Bevölkerungsschrumpfung
und Alterung sind seit dem 19.Jhdt. in Industriegesellschaften im Gange.
Wesentlich
ist auch die sogenannte "Frauenerwerbsquote", die in Österreich
noch wesentlich erhöht werden könnte (Familienpolitik, Gesetzgebung könnte
hier einiges bewirken, hohe Arbeitslosigkeit wirkt hier aber immer
entgegengesetzt)
Bevölkerungsprognosen
(in Europa) haben sich als erstaunlich genau erwiesen. Dies erleichtert
Planung für Arbeitsmarkt u. Pension
Bevölkerungsschrumpfung:
ohne Migrationsüberschüsse sind die Vorraussetzungen etwa für Deutschland
längerfristig dramatisch (siehe Birg, Seite 99)
Das
"Geburtendefizit" erhöh sich in Deutschland bis 2050 selbst bei
einem "Einwanderungsüberschuss" von bis zu 150 000 von derzeit
100 000 auf 661 000 !!! (Birg, Seite 114).
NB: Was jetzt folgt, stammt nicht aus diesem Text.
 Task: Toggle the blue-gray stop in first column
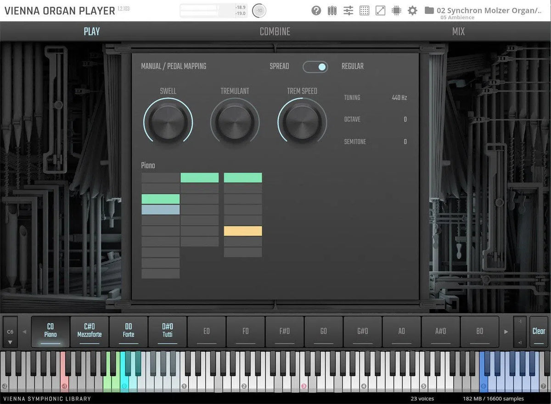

Die Bevölkerung würde
bis 2100 auf etwa die Hälfte schrumpfen (ähnliches gilt sicher auch für
Österreich).
Handlungs"optionen"
für die Pensionen:
Erhöhung
des Beitrags
Senkung
der Pensionen
Erhöhung
des Pensionsalters
Einwanderung u. Erhöhung der Geburtenrate
.
In
Gesellschaften mit niedriger Sterblichkeit wird das für die Sicherung des
Sozialsystems günstigste Verhältnis der Zahl der 20 bis 60 Jährigen dann
erreicht, wenn die Geburtenrate im Durchschnitt (also auch bei Berücksichtigung
der kinderlosen Frauen) 2,1 lebendgeborene pro Frau beträgt.
Danach
wäre das vorrangige Ziel die Verringerung der Kinderlosigkeit .
4.
Österreich und das Thema Pensionsreform nach den Wahlen 02
In
den derzeitigen Gesprächen um die Regierungsbildung, ist die Pensionsreform ein
wesentlicher Punkt. In dieser Frage treten die verschiedenen Parteien ganz
unterschiedlich an das Problem heran. Die Altersvorsorge sehen alle
Parteien als zentralen Reformbereich. ÖVP & FPÖ wollen beide das
tatsächliche Pensionsantrittsalter an das gesetzliche von 65 Jahren heranführen.Die
FPÖ sagt zu den von der ÖVP geplanten Abschaffung der vorzeitigen
Alterspension für ASVG-Versichtere klar "nein". Dazu müsste das
Pensionssystem der Beamten an jenes der ASVG-Versicherten angeglichen werden.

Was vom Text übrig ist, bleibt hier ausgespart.